YOUR GOAL >>
Collect every line of the items below that contains the string "black", matching case exactly.

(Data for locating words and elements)
━━━━━━━━━━━━━━━━━━━━━━━━━━━━━━

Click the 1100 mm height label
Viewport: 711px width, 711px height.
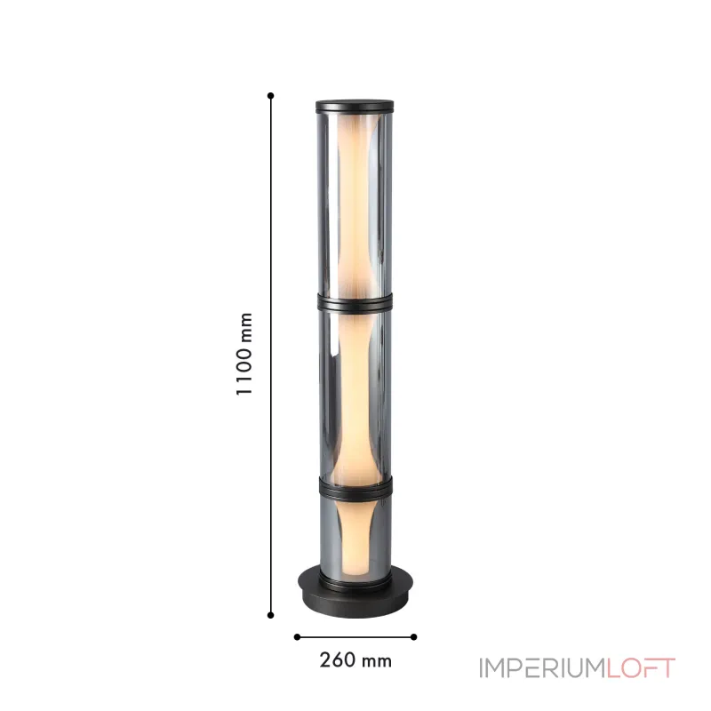(x=244, y=354)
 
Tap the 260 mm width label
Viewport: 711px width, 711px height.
(x=356, y=660)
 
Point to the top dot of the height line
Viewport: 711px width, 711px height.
(x=271, y=96)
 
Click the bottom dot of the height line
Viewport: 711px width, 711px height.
(x=271, y=615)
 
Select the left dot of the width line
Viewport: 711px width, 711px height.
(x=297, y=637)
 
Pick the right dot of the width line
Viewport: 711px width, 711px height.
(x=413, y=637)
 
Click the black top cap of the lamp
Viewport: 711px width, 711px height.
(x=355, y=106)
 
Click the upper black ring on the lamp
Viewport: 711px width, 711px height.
(x=355, y=302)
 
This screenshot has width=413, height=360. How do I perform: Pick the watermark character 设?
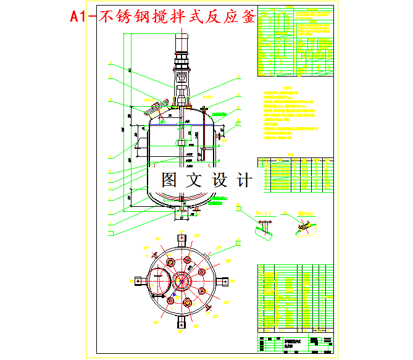coord(220,180)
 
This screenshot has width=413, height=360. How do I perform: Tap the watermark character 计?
coord(244,180)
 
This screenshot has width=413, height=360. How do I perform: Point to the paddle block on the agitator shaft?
coord(181,143)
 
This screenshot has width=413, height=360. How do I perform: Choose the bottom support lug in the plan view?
coord(182,322)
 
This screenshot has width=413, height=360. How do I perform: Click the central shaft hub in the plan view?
coord(182,282)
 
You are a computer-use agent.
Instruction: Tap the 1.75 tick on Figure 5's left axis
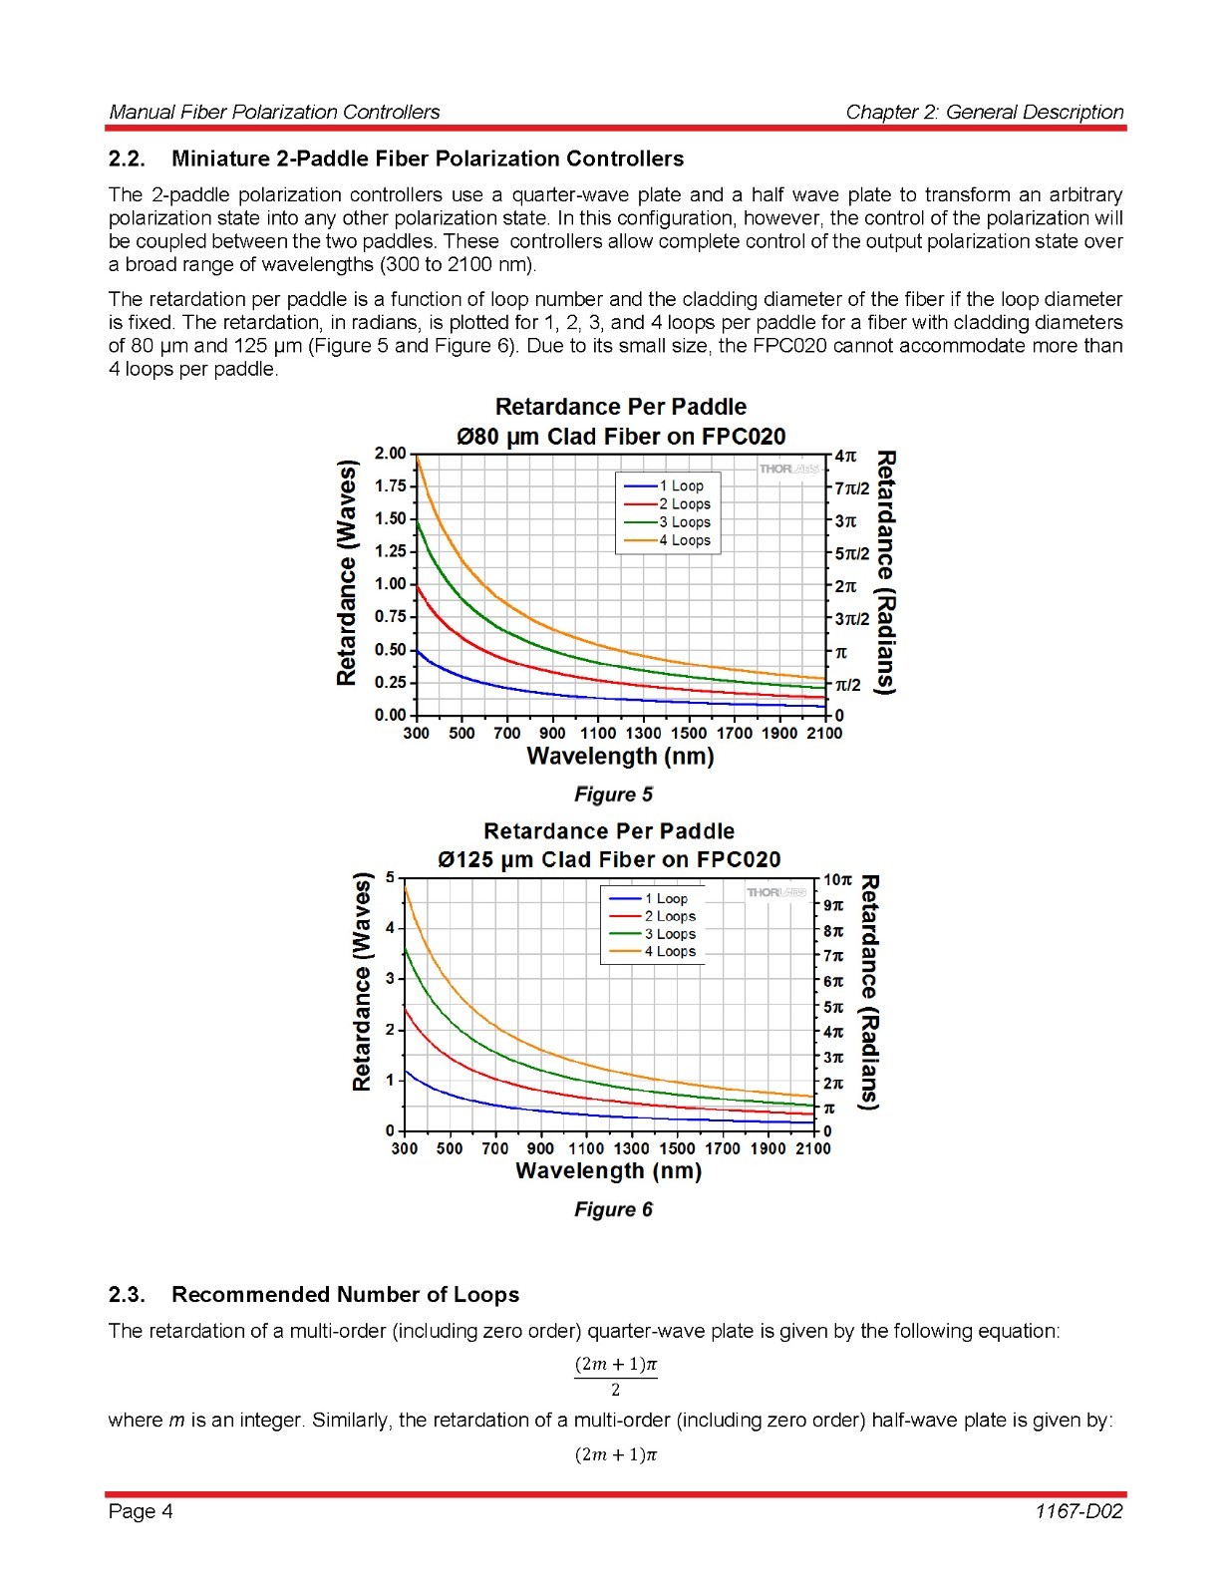[x=390, y=486]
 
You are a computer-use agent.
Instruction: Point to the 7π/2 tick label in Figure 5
[x=852, y=488]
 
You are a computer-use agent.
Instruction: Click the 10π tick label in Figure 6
[x=837, y=880]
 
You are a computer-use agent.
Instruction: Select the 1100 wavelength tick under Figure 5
[x=598, y=734]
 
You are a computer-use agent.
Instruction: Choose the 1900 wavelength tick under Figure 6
[x=768, y=1148]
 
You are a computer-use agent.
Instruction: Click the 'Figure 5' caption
[x=613, y=795]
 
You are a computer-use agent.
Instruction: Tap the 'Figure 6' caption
[x=613, y=1209]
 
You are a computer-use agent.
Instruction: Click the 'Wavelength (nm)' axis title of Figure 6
[x=608, y=1171]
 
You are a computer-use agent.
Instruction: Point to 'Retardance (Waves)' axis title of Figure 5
[x=346, y=572]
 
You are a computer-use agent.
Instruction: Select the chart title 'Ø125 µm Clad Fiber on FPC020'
[x=609, y=859]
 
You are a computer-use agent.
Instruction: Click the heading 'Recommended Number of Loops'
[x=345, y=1294]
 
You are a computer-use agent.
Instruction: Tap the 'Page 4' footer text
[x=141, y=1511]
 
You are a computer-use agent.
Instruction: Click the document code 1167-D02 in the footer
[x=1078, y=1511]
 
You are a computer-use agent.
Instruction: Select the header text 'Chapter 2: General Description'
[x=984, y=112]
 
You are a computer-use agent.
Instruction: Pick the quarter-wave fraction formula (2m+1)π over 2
[x=615, y=1375]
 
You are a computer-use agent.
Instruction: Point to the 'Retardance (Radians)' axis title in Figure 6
[x=869, y=992]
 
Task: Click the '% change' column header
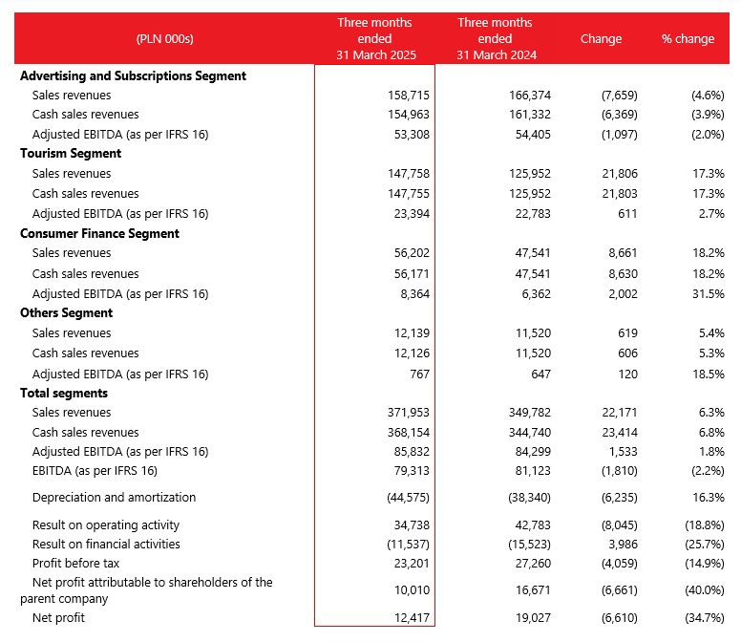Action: [688, 39]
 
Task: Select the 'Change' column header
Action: [601, 39]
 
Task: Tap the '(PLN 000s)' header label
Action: [165, 39]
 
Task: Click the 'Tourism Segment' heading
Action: [71, 154]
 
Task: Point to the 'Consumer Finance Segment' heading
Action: [99, 233]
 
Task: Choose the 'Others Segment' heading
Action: [66, 313]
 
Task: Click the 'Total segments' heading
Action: [64, 394]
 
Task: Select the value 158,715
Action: [409, 96]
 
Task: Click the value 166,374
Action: [530, 96]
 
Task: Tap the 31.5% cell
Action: [709, 293]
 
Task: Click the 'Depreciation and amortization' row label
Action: [114, 498]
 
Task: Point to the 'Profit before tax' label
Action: [75, 564]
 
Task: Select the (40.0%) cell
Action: [705, 590]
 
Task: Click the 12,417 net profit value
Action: [413, 618]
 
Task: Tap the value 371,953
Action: [409, 413]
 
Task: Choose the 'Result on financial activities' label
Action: [106, 545]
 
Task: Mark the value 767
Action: [419, 374]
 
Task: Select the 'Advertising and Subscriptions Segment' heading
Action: [134, 76]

━━━━━━━━━━━━━━━━━━━━━━━━━━━━━━

RESULT OF THE TASK >>
Click the black top cap of the lamp
Click the upper black ring on the lamp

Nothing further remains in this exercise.